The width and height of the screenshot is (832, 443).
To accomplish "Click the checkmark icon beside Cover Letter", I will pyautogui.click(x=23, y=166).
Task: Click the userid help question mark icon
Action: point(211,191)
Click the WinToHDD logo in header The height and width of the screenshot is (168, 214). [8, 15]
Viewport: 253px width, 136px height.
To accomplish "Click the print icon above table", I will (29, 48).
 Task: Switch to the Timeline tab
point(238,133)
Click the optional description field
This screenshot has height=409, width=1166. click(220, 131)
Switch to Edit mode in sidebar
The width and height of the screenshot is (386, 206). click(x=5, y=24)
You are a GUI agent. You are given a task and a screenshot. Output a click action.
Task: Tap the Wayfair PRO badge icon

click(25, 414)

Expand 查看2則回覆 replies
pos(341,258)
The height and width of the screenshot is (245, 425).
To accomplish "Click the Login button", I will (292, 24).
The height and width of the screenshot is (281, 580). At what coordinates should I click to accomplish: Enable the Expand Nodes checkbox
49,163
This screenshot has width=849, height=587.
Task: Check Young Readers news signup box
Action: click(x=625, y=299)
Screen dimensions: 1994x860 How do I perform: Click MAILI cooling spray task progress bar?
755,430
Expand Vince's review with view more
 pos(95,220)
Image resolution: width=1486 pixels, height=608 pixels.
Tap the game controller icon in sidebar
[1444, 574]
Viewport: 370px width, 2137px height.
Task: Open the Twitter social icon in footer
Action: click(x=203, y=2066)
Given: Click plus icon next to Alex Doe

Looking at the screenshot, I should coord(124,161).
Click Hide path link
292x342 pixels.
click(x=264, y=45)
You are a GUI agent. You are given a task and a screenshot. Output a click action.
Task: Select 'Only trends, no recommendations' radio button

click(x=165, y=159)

▶ _AIM OF THE TASK_:
Reproduce all of the records above once more, word for word, with nothing added, dropped, or altered.

▶ _FULL OUTPUT_:
The width and height of the screenshot is (832, 443).
To accomplish "Click the checkmark icon beside Cover Letter", I will pyautogui.click(x=23, y=166).
Task: Click the userid help question mark icon
Action: point(211,191)
Click the WinToHDD logo in header The height and width of the screenshot is (168, 214). [8, 15]
Viewport: 253px width, 136px height.
To accomplish "Click the print icon above table", I will (29, 48).
 Task: Switch to the Timeline tab
point(238,133)
Click the optional description field
This screenshot has height=409, width=1166. click(220, 131)
Switch to Edit mode in sidebar
The width and height of the screenshot is (386, 206). click(x=5, y=24)
You are a GUI agent. You are given a task and a screenshot. Output a click action.
Task: Tap the Wayfair PRO badge icon

click(25, 414)

Expand 查看2則回覆 replies
pos(341,258)
The height and width of the screenshot is (245, 425).
To accomplish "Click the Login button", I will (292, 24).
The height and width of the screenshot is (281, 580). At what coordinates should I click to accomplish: Enable the Expand Nodes checkbox
49,163
This screenshot has width=849, height=587.
Task: Check Young Readers news signup box
Action: click(x=625, y=299)
Screen dimensions: 1994x860 How do I perform: Click MAILI cooling spray task progress bar?
755,430
Expand Vince's review with view more
 pos(95,220)
Image resolution: width=1486 pixels, height=608 pixels.
Tap the game controller icon in sidebar
[1444, 574]
Viewport: 370px width, 2137px height.
Task: Open the Twitter social icon in footer
Action: click(x=203, y=2066)
Given: Click plus icon next to Alex Doe

Looking at the screenshot, I should coord(124,161).
Click Hide path link
292x342 pixels.
click(x=264, y=45)
You are a GUI agent. You are given a task and a screenshot. Output a click action.
Task: Select 'Only trends, no recommendations' radio button

click(x=165, y=159)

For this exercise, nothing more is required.